- Task instructions: The line with "Task: Click the download/export logs icon" and each line following it, up to the final line of the data, should be set down exactly; pictures stay out.

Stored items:
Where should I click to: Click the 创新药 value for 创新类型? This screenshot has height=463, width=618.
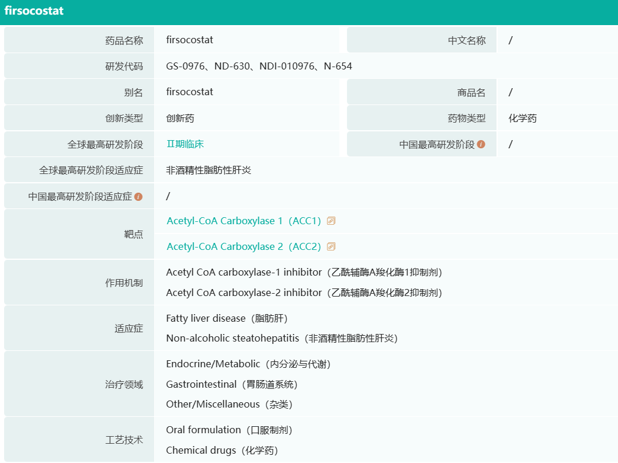point(180,119)
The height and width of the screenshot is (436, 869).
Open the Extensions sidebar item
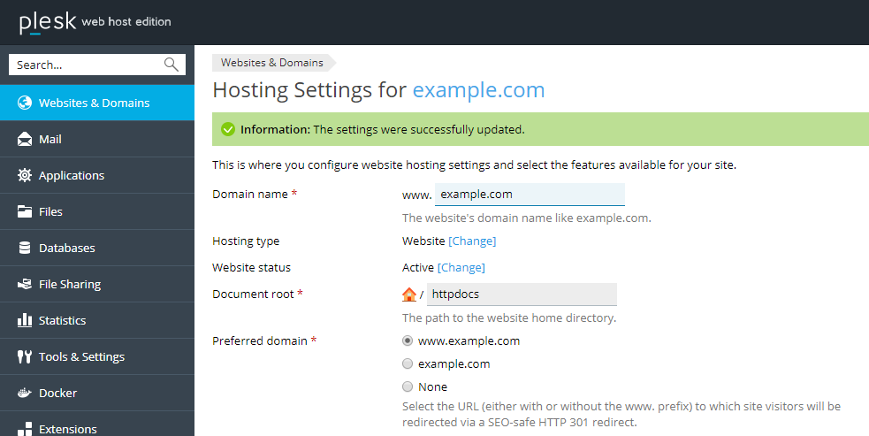coord(67,429)
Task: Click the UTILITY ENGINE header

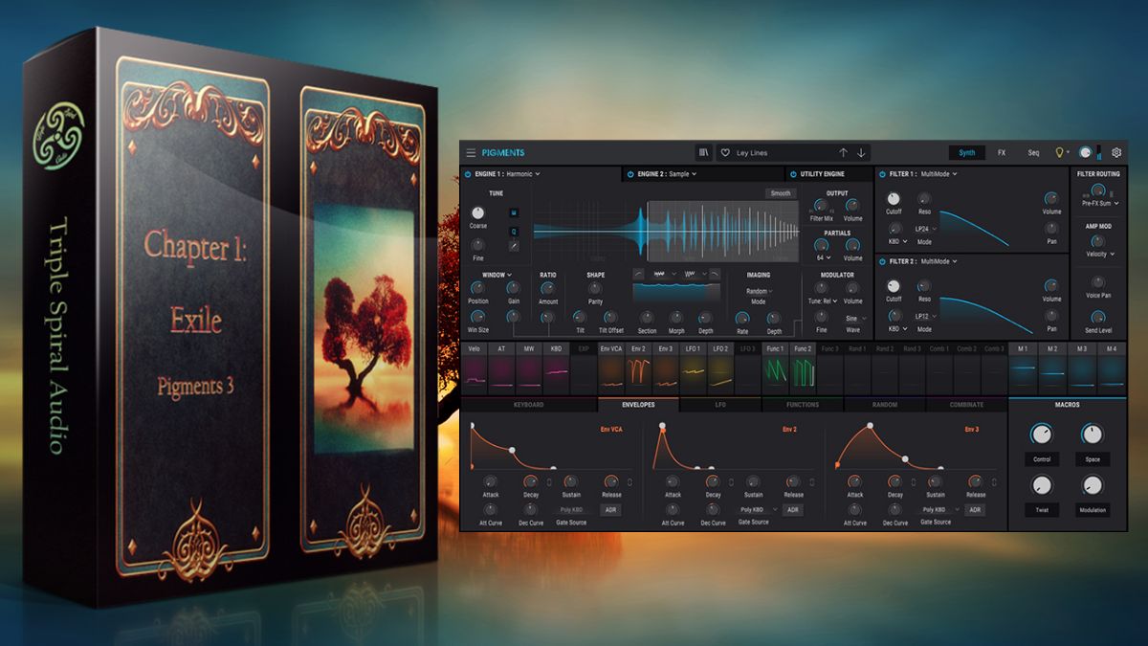Action: (x=823, y=174)
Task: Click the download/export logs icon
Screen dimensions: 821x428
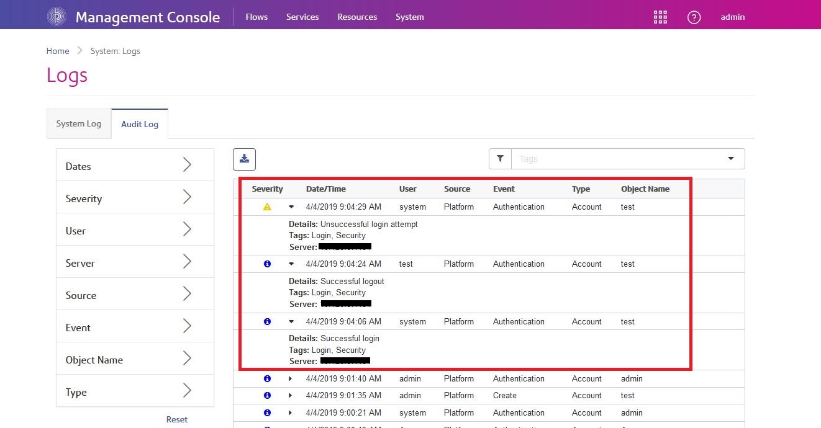Action: pos(243,159)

- Solution to this exercise:
Task: Click the download/export logs icon
Screen dimensions: 821x428
Action: pos(243,159)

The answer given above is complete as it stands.